似乎最好的模型是最简单的模型，具有基尼系数，最大深度为4，样本精度为84％。 同样，最大化熵似乎并不会产生好的结果，这表明添加到模型中的新参数不一定提供新信息，而是可以提高节点概率纯度。 因此，我们可以使用max_depth = 4和基尼标准来拟合和可视化树，以识别哪些功能在分离恶意URL和良性URL中最重要。

Build the model….

建立模型…。

###create decision tree classifier objectDT = tree.DecisionTreeClassifier(criterion="gini", max_depth=4)##fit decision tree model with training dataDT.fit(X_train, y_train)##test data predictionDT_expost_preds = DT.predict(X_test)

Visualize the tree …

可视化树…

dot_data = StringIO()export_graphviz(DT, out_file=dot_data,                  filled=True, rounded=True,                special_characters=True,feature_names=X_train.columns, class_names=DT.classes_)graph = pydotplus.graph_from_dot_data(dot_data.getvalue())  Image(graph.create_png())

The accuracy of prediction models is very sensitive to parameter tuning of the max_depth (tree pruning) and split quality criteria (node splitting). This also helps in achieving the simplest parsimonious model that prevents over-fitting and performs just as well on unseen data. These parameters are specific to different data problems and it is good practice to test a combination of different parameter values.

预测模型的准确性对max_depth的参数调整(树修剪)和分割质量标准(节点分割)非常敏感。 这也有助于实现最简单的简约模型，该模型可以防止过度拟合并在看不见的数据上表现出色。 这些参数特定于不同的数据问题，并且优良作法是测试不同参数值的组合。

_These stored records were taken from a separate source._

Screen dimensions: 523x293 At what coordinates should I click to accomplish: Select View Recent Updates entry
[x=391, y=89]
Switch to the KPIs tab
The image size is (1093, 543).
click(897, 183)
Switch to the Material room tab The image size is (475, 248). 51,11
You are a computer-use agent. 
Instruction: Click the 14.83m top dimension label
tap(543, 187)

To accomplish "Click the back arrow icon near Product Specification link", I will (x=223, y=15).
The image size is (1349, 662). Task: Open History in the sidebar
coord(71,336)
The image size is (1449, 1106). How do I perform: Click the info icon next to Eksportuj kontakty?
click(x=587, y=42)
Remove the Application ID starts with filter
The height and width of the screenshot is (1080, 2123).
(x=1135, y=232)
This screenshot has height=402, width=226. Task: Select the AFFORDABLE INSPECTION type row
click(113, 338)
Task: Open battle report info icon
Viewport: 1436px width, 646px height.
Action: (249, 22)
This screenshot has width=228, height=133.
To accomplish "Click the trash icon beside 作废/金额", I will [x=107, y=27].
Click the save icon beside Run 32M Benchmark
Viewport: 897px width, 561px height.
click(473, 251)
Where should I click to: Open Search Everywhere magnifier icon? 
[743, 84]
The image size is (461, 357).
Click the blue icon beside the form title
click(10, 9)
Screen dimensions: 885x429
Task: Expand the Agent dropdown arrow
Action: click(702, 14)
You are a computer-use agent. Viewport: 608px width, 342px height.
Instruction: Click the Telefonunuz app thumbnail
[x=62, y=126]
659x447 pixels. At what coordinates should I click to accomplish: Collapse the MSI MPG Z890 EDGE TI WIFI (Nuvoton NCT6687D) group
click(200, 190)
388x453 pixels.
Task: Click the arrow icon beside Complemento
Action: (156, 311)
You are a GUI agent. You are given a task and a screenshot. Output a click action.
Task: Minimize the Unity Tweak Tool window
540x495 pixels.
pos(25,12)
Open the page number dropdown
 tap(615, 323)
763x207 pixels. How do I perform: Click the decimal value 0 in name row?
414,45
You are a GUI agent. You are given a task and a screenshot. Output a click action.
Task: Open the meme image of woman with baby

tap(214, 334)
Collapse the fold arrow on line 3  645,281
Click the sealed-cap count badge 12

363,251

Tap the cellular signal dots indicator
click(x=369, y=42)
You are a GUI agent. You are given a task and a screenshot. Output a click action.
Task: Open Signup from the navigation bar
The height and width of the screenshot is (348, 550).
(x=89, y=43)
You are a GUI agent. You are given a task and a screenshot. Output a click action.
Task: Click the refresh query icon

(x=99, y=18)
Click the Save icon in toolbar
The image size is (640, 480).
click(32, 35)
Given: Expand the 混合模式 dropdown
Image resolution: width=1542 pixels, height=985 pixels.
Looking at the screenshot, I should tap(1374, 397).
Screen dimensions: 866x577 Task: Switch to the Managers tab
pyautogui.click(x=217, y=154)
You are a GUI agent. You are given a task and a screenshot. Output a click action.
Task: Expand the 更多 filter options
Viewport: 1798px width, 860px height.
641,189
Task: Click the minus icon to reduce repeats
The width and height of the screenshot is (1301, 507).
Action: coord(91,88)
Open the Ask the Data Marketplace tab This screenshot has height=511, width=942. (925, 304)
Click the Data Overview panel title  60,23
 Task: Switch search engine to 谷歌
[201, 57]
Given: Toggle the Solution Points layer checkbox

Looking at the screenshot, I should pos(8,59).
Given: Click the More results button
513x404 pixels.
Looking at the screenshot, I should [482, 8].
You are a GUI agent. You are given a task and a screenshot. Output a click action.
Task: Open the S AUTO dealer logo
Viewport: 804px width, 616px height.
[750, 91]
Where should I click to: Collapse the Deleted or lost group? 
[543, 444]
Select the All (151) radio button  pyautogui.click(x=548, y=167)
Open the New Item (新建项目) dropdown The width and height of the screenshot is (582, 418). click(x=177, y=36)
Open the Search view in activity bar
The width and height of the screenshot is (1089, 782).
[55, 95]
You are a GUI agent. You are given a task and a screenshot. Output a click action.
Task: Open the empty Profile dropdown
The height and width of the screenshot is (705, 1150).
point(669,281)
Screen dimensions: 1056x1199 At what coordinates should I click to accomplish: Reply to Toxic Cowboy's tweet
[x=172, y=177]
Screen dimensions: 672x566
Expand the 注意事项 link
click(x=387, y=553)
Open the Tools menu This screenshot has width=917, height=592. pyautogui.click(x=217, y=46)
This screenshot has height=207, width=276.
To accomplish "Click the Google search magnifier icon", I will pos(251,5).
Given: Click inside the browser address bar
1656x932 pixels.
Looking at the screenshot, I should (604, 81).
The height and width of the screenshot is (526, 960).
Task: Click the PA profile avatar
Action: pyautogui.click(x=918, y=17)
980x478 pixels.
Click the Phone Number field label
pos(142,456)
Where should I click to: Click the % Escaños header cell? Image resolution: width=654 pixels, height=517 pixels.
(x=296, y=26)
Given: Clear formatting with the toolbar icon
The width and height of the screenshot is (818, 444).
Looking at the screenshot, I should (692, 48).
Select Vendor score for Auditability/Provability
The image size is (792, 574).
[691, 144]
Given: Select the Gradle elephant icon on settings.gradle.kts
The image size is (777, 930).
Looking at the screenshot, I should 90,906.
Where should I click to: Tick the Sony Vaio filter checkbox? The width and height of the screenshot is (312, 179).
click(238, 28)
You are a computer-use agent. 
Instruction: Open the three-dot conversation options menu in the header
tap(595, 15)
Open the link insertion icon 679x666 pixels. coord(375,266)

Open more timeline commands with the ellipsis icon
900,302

The model shows that malicious URLs have a lower script to special character ratio (sscr) and URL characters that are relatively more ‘ordered’ or more monotonous. Additionally, malicious URLs may have domains that have expired somewhere between 5–9 months ago. We also know of issues of ‘malvertising’ where scammers take ownership of expired legitimate domains to distribute downloadable malicious codes. Finally, probably the most distinguishing feature of benign URLs is longevity. They seem to moderate script to special character ratio in HTML body content with longer domain lifetime of 4–8 years.

该模型表明，恶意URL的脚本与特殊字符比率(sscr)较低，而URL字符则相对“有序”或更单调。 此外，恶意URL可能具有5-9个月前过期的域名。 我们还知道“恶意”问题，骗子会骗取过期合法域的所有权来分发可下载的恶意代码。 最后，良性URL的最大特色可能是寿命。 他们似乎在HTML正文内容中适度地调整了脚本与特殊字符的比例，具有更长的4-8年的域生存期。